» WORK TO DO
1 - In the commentary on the film Selma, who is named as having produced, directed, or acted in the movie?
2 - Can you carry on the commentary on the film Selma and George Wallace, Jr., picking up right after its final sentence?

» TEXT BLOCK

• • • • • • •

George Wallace, Jr. wants you to believe that his father was unfairly represented in the Hollywood film Selma. The movie – produced by Oprah Winfrey and Brad Pitt, and directed by the outspoken Ava DuVernay – has generated significant controversy since its December 2014 release. Former White House staffer Joseph Califano and others have taken issue with the film’s not-as-flattering-as-they-would-like portrayal of President Lyndon Johnson (and have even absurdly suggested that staging protests in Selma was LBJ’s idea). And Spike Lee and many others cried foul over the snub of both DuVernay and actor David Oyelowo at last year’s Academy Awards.
Oyelowo masterfully embodies the film’s central character, Martin Luther King, whom the filmmakers smartly present “warts and all.” But it is Selma’s depiction of the former segregationist governor Wallace that has folks closer to Alabama up in arms, including the younger Wallace, who was angry enough to pen an op-ed on Al.com, slamming the film and its creators.

• • • • • • •

» RECORDS PROVIDED

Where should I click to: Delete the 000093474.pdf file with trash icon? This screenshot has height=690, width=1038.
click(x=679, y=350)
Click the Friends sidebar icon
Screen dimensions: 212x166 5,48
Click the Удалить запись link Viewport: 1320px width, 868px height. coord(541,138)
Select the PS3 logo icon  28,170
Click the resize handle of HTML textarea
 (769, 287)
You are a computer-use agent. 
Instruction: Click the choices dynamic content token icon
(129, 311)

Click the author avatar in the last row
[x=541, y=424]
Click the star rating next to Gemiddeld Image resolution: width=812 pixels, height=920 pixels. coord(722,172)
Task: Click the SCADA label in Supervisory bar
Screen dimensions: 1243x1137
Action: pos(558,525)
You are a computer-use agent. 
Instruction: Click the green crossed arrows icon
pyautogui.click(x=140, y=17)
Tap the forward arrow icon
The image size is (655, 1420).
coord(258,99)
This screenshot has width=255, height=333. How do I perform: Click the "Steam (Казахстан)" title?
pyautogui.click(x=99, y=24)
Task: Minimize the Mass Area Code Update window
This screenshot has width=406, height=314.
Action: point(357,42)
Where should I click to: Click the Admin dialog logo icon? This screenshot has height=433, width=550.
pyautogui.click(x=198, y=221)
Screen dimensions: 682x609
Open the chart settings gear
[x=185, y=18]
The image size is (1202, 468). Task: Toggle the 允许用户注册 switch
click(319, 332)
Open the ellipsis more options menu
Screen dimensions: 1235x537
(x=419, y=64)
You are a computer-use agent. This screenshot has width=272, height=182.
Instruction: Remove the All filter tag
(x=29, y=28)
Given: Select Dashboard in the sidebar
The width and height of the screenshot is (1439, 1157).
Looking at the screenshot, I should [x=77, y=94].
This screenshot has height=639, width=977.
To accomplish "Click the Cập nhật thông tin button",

• • • • • • •

» ANSWERS TO THE TASKS
1 - Oprah Winfrey, Brad Pitt, Ava DuVernay, David Oyelowo

2 -
The historical-fictional character of George Wallace in Selma is played brilliantly by actor Tim Roth. When the President attempts to give Wallace the “Johnson Treatment” in the Oval Office, the scene unfolds in Selma precisely as one might have imagined when reading biographies of either Johnson or the governor. In trying to convince Wallace to step outside and make a bold statement in support of black voting rights, Johnson appeals to him to consider his legacy – when people reflected upon George Wallace in 1985, what would they think? Without much, if any, self-reflection, Wallace simply shrugs and snarls – he didn’t care what they thought. Roth nails it.
Wallace, Jr. argues that the film makes too much of his father’s segregationist credentials, insisting that his ‘redemption’ in later life should color his legacy. And he maintains that the governor had nothing to do with the attack of peaceful marchers by state troopers and sheriff’s deputies which serves as the film’s climax. While much of what Wallace Jr. argues is, to borrow his own phrase, “pure, unadulterated fiction,” the more disturbing truth about his recent op-ed is that part of it is absolutely accurate, albeit for reasons that Wallace, and probably most other whites in Alabama, are unwilling to acknowledge or admit.
The producers of Selma – one of the most historically accurate Hollywood films in recent memory – did not “needlessly change history,” though, as Wallace Jr. suggests. If anything they did George Wallace’s legacy a favor by portraying the governor as a reactionary segregationist encouraging violence. The real Wallace was much more effective in shoring up white privilege than such a portrait suggests.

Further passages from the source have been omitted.